US urges UN Security Council to condemn Iran missile test

Meeting ends with no joint statement or plan for follow-up after Tehran said to test nuclear-capable missile that could hit Europe

File: The UN Security Council meets on April 14, 2018, at UN Headquarters in New York. (AFP/Hector Retamal)
File: The UN Security Council meets on April 14, 2018, at UN Headquarters in New York. (AFP/Hector Retamal)

AFP — The United States on Tuesday urged the UN Security Council to condemn Iran for carrying out a ballistic missile test, describing the launch as dangerous and a violation of a UN resolution.

The council met behind closed doors at the request of France and Britain which, along with the United States, have accused Iran of test-firing a medium-range ballistic missile on Saturday.

France and Britain maintain that missile launches are inconsistent with the UN resolution that endorsed the 2015 Iran nuclear deal, while the United States has taken a harder stance and views them as an outright violation.

“Iran’s recent ballistic missile test was dangerous and concerning, but not surprising,” US Ambassador Nikki Haley said in a statement.

“The international community cannot keep turning a blind eye every time Iran blatantly ignores Security Council resolutions.

“If the Security Council is serious about holding Iran accountable and enforcing our resolutions, then at a minimum we should be able to deliver a unanimous condemnation of this provocative missile test,” she said.

Nikki Haley, US ambassador to the United Nations, speaks during a Security Council meeting on April 13, 2018, at United Nations headquarters. (AP Photo/Julie Jacobson)

Iran has long maintained that its missile program is defensive in nature, a stance generally supported by Russia at the Security Council. Western powers disagree.

In a statement, the Iranian mission to the United Nations accused the United States of creating confusion about the wording of the resolution and insisting its missile-related activities were legal.

The UN resolution calls on Iran to refrain from testing missiles capable of carrying a nuclear weapon, but does not specifically bar Tehran from missile launches.

“Portraying Iran’s ballistic missile program as inconsistent with resolution 2231 or as a regional threat is a deceptive and hostile policy of the US,” the Iranian mission said.

UN concern

Iran has neither denied nor confirmed the launch that US Secretary of State Mike Pompeo said involved a missile of a medium range, capable of carrying multiple warheads and striking parts of Europe and the entire Middle East.

Following the meeting, French Ambassador Francois Delattre said there was “widely-shared concern” at the council about the missile test and renewed France’s call to Iran to halt all activities related to its missile program.

In this photo provided November 5, 2018, by the Iranian Army, a Sayyad 2 missile is fired by the Talash air defense system during drills in an undisclosed location in Iran. (Iranian Army via AP)

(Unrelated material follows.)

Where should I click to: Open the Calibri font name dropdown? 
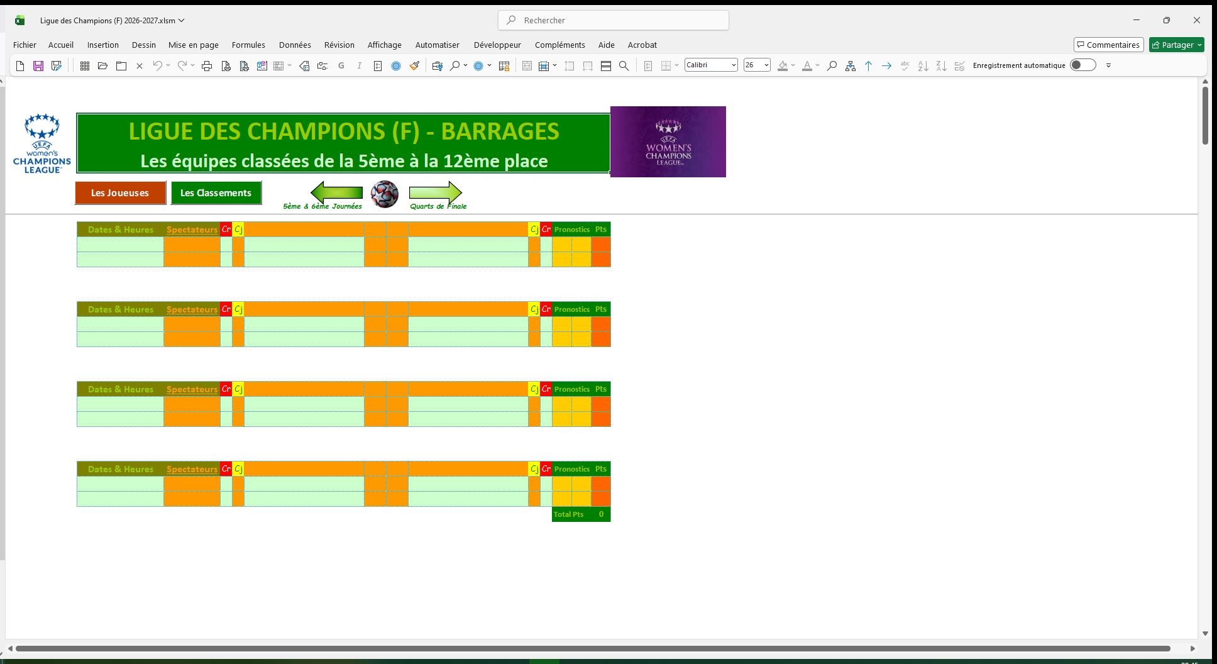[711, 65]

British Ambassador Karen Pierce stressed that the types of missiles launched on December 1 “go way beyond legitimate defensive needs” and point to Iran’s destabilizing behavior in the region.

“If you wanted to demonstrate to the international community that you were a responsible member of it and genuinely interested in regional peace and security, these are not the types of missiles you would be test-launching,” said Pierce.

The meeting ended with no joint statement or any plan for follow-up action, but the council is scheduled to take stock of the implementation of the resolution on December 19.

While the resolution remains in force, the United States decided in May to withdraw from the 2015 nuclear deal and reimpose sanctions on Iran, to the dismay of its Europeans allies.

The nuclear deal signed by Iran and six powers — Britain, China, France, Germany, Russia, and the US — provides for a lifting of sanctions against Iran in return for curbs on its nuclear activities.